A presidential election year brings a mind boggling stream of stump speeches, baby kissing and arm pumping, debate after debate after debate, and a media blitzkrieg of advertisements, few proclaiming a message of hope but most directed at destroying the opponent. We hear again and again, “If elected I promise you, my friends …” and our hearts soar with the hope of the promises, but our stomach lurches in doubt. The blessing of our democracy is that the President does not wield dictatorial power and must work in collaboration with the legislative bodies of Congress. In the most recent years, we have seen little progressive participation and more partisan paralysis stymie progress by the wheels of government.

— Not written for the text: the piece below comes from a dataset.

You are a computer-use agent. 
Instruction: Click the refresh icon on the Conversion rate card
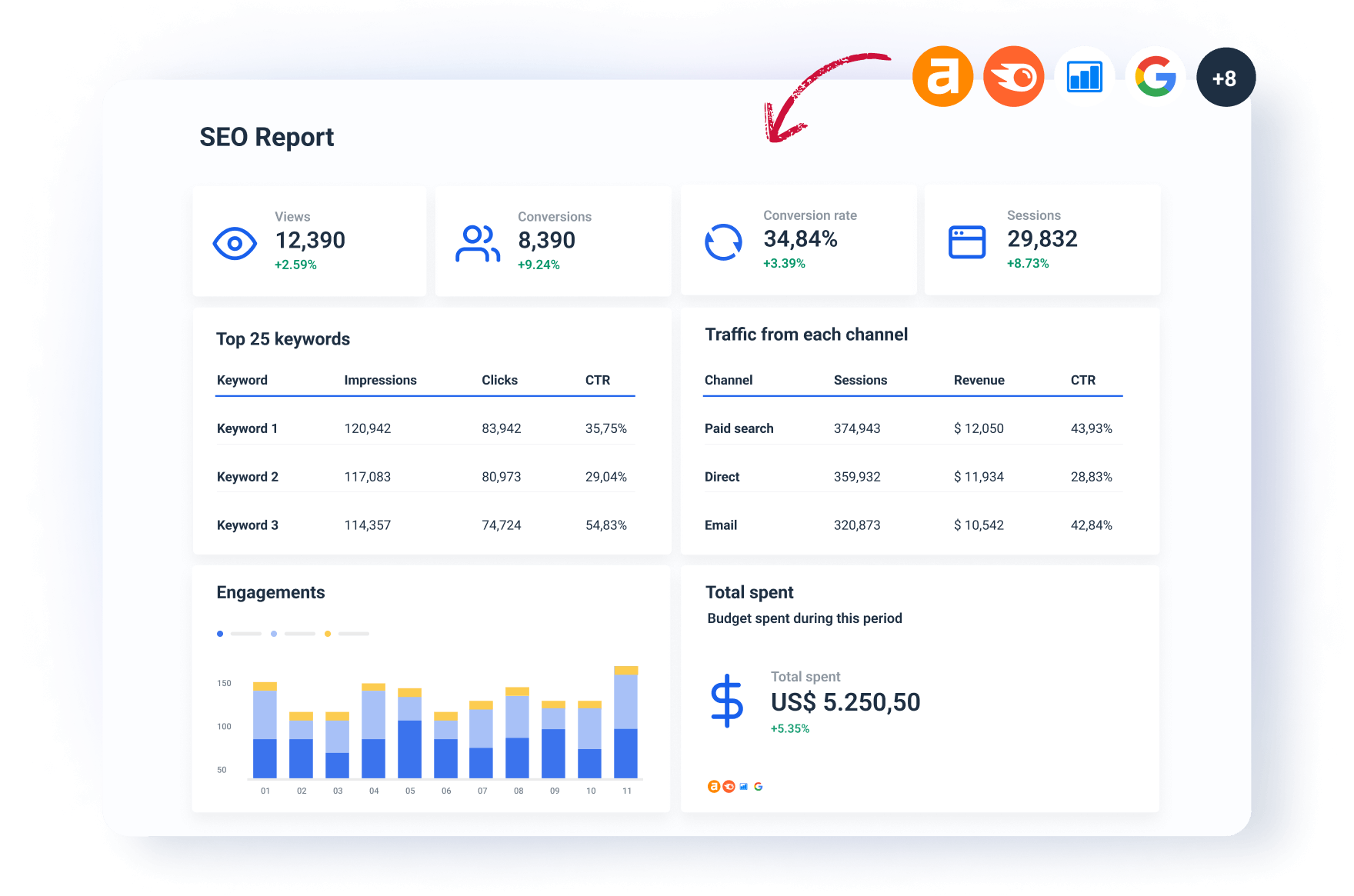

I continue to say and believe that if one candidate would say, “For my campaign, I am pledging all the money I have raised not to countless advertisements, but to aiding world hunger issues … or needs for healthcare for all people … or defeating infant mortality rates still much too high in our world …” they would have my vote in a heartbeat, and I suspect many others! Sometimes our doubts are real, and sometimes they need to be balanced by steps of faith with another.


Nathanael hears of yet again another “messiah sighting” from his friend Philip, this one called Jesus of Nazareth. His reply to Philip belies his “been there, heard that before” doubt, let alone the messiah being someone from Nazareth … really, Nazareth? It would be like one who knew old Tom, the town drunk for years, who one day appears for church dressed and groomed neatly, clean and sober as a judge, yet saying, “Tom, old drunk Tom? You must be kidding, that cannot be him. He will NEVER change!” Our hearts soar with the hope of the promises, but our stomach lurches with doubt, and sometimes those doubts are clouded by our preconceived perceptions of another. Our ability and willingness to see the saving power and presence of God before us, REALLY SEE God before us, is hard. In the book Wishful Thinking: A Seeker’s ABC, Frederick Buechner writes about “doubt” –

“Whether your faith is that there is a God or that there is not a God, if you don’t have any doubts, you are either kidding yourself or asleep. Doubts are the ants in the pants of faith. They keep us awake and moving. There are two principal kinds of doubt, one of the head and the other of the stomach. In my head there is almost nothing I can’t doubt when the fit is upon me – the divinity of Christ, the efficacy of the sacraments, the significance of the Church, the existence of God. But even when I am most skeptical, I go on with my life as though nothing untoward has happened.”

“I have never experienced stomach doubt, but I think Jesus did. When he cried out, ‘My God, my God, why hast thou forsaken me!’ I don’t think he was raising a theological issue any more than he was quoting the Twenty-Second Psalm. I think he had looked into the abyss itself and found there a darkness that spiritually, viscerally, totally engulfed him. I think God allows that kind of darkness to happen only to his saints. The rest of us aren’t up to doubting that way, or maybe believing that way either. When our faith is strongest, we believe with our hearts as well as with our heads, but only at a few rare moments, I think, do we feel in our stomachs what it must be like to be engulfed by Light.” [p. 23]

Philip’s answer to Nathanael is not dismissive of his doubt, nor is it a historic or histrionic view of the Hebrew scriptures about the promised Messiah. Philip simply yet profoundly said to Nathanael, “Come and see.” And Nathanael came to the one called Jesus of Nazareth, and his head and heart and stomach replied, “… you are the Son of God.”

In this New Year, filled with many promises and many words, may the Light of Epiphany’s promised Messiah guide your living faith this day, and all your days.